Sometime during 1968 petitioner became acquainted with Hillis R. Craig (Craig). Craig was, apparently, in desperate financial condition at this time and petitioner assisted him by advancing cash for food and other necessities. This benevolence continued until 1972 when petitioner determined, evidently, that Craig was more of a financial burden than she could bear. Except for the year 1969, when Craig obtained employment with a newspaper in North Wildwood, New Jersey, petitioner made frequent advances to Craig as summarized herein:
Year | Total Amount of Advancements |
1968 | $1,310.00 |
1969 | 2 86.00 |
1970 | 888.00 |
1971 | 756.00 |
1972 | 50.50 |
*106 During 1970, the tax year in question, petitioner advanced funds to Craig in the amount of $888.00. This amount was claimed as a bad debt deduction under the "Miscellaneous Deductions" section on petitioner's Federal income tax return.

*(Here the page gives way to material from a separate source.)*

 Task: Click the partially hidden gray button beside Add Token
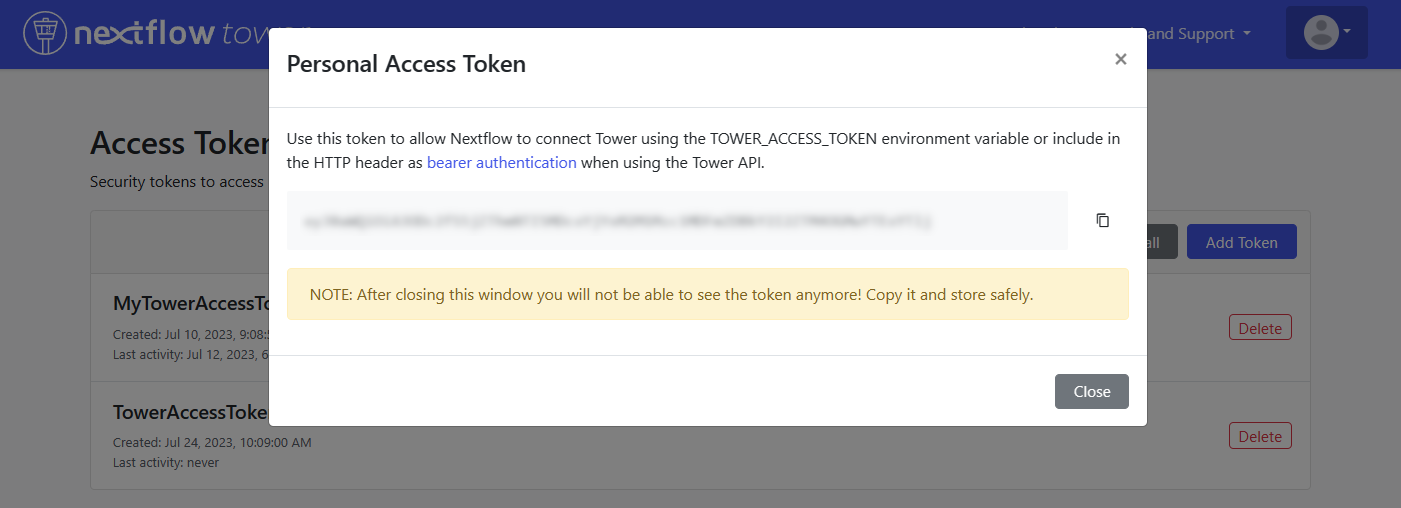(1162, 242)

On January 5, 1970, some four months prior to any advancement during that year, petitioner had Craig sign the following handwritten document which petitioner had prepared:
1/5/1970
At Knoll's Motel, Wildwood, N.J.
I agree to repay any loans made to me in 1970 by Cretyl C. Mills of Havertown, Pa. I will make repayment as soon as I receive funds at a rate of $10 to $20 weekly until the debt is repaid.
Signed
HILLIS R. CRAIG
Knolls Motel
Wildwood, N.J.3
Also during the tax year in question, petitioner began publication of a bi-monthly newspaper, the South Jersey Times. Because Craig had had some prior newspaper experience, petitioner employed him as editor of her new venture from May*107 until October of 1970. Craig had declined an offer to work for another New Jersey newspaper in order to accept this position with petitioner. The newspaper proved unprofitable and publication ceased after four issues.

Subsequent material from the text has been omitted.